Exercise prompt:
Repeat the entries below exactly and in full.

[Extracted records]
• • • • •

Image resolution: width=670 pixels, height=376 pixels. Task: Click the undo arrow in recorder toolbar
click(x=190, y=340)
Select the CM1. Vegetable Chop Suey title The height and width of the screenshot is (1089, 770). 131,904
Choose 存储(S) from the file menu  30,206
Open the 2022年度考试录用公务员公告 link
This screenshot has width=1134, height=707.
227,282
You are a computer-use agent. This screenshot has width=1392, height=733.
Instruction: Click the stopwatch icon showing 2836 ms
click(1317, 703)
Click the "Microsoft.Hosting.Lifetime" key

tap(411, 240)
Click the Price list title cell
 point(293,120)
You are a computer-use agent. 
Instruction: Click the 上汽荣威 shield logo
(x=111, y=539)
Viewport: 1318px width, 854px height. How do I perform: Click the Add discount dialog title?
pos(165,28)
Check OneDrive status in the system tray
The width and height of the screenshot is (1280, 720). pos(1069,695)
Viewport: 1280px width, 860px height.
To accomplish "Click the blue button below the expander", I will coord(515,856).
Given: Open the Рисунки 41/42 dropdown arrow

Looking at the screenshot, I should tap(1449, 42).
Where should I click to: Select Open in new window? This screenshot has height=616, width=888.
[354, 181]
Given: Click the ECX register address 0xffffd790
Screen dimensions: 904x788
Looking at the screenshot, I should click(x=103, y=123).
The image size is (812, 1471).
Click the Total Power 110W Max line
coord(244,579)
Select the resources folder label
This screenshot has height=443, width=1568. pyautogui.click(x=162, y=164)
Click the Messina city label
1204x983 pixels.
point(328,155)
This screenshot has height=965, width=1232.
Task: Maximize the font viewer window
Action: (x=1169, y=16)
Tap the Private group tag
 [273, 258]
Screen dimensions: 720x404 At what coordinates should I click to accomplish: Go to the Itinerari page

• • • • •

Reply to the task:
Image resolution: width=670 pixels, height=376 pixels. Task: Click the undo arrow in recorder toolbar
click(x=190, y=340)
Select the CM1. Vegetable Chop Suey title The height and width of the screenshot is (1089, 770). 131,904
Choose 存储(S) from the file menu  30,206
Open the 2022年度考试录用公务员公告 link
This screenshot has width=1134, height=707.
227,282
You are a computer-use agent. This screenshot has width=1392, height=733.
Instruction: Click the stopwatch icon showing 2836 ms
click(1317, 703)
Click the "Microsoft.Hosting.Lifetime" key

tap(411, 240)
Click the Price list title cell
 point(293,120)
You are a computer-use agent. 
Instruction: Click the 上汽荣威 shield logo
(x=111, y=539)
Viewport: 1318px width, 854px height. How do I perform: Click the Add discount dialog title?
pos(165,28)
Check OneDrive status in the system tray
The width and height of the screenshot is (1280, 720). pos(1069,695)
Viewport: 1280px width, 860px height.
To accomplish "Click the blue button below the expander", I will coord(515,856).
Given: Open the Рисунки 41/42 dropdown arrow

Looking at the screenshot, I should tap(1449, 42).
Where should I click to: Select Open in new window? This screenshot has height=616, width=888.
[354, 181]
Given: Click the ECX register address 0xffffd790
Screen dimensions: 904x788
Looking at the screenshot, I should click(x=103, y=123).
The image size is (812, 1471).
Click the Total Power 110W Max line
coord(244,579)
Select the resources folder label
This screenshot has height=443, width=1568. pyautogui.click(x=162, y=164)
Click the Messina city label
1204x983 pixels.
point(328,155)
This screenshot has height=965, width=1232.
Task: Maximize the font viewer window
Action: (x=1169, y=16)
Tap the Private group tag
 [273, 258]
Screen dimensions: 720x404 At what coordinates should I click to accomplish: Go to the Itinerari page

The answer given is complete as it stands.